- _THE EXERCISE_
How many lines in the entries below contain the string "Expand"? Case counts; give only the number.

━━━━━ MATERIAL ━━━━━

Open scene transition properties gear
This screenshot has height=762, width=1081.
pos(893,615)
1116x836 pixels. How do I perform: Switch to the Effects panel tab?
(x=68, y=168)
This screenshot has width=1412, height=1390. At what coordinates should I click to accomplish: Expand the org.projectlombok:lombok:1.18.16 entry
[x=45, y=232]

━━━━━
━━━━━ MATERIAL ━━━━━

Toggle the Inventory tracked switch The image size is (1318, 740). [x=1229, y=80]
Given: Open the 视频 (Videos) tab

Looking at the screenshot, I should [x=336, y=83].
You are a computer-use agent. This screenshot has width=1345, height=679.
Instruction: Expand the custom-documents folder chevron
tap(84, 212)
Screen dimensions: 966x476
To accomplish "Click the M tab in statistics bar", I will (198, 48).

━━━━━

- _EXERCISE OUTPUT_
2